• **Action item**:
Look through the entries below and show every line containing the word "toolbar".

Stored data
────────────────
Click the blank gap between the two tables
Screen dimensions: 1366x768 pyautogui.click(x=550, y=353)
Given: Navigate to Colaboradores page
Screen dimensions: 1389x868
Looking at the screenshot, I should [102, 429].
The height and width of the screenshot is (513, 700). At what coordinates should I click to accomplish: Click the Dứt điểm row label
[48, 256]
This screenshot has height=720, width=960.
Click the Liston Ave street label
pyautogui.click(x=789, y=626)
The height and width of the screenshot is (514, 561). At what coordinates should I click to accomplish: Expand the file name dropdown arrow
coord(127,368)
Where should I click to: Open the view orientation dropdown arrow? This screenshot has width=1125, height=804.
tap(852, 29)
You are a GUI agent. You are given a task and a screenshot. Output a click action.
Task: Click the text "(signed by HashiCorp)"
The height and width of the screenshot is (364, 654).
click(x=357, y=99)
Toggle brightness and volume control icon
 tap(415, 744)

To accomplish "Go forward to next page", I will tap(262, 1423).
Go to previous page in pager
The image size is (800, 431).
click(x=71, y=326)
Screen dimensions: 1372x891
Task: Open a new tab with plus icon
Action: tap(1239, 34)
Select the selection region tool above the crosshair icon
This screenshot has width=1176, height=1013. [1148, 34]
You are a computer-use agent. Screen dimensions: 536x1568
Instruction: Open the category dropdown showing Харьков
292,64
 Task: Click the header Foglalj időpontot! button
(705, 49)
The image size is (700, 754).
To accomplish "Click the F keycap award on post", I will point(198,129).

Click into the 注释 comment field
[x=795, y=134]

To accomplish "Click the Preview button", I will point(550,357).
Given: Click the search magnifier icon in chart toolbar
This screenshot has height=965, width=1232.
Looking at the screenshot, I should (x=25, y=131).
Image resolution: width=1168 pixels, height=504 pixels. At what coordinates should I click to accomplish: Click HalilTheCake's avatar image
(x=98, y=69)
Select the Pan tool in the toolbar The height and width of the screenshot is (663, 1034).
────────────────
• **Answer section**:
Given: Click the search magnifier icon in chart toolbar
Select the Pan tool in the toolbar The height and width of the screenshot is (663, 1034).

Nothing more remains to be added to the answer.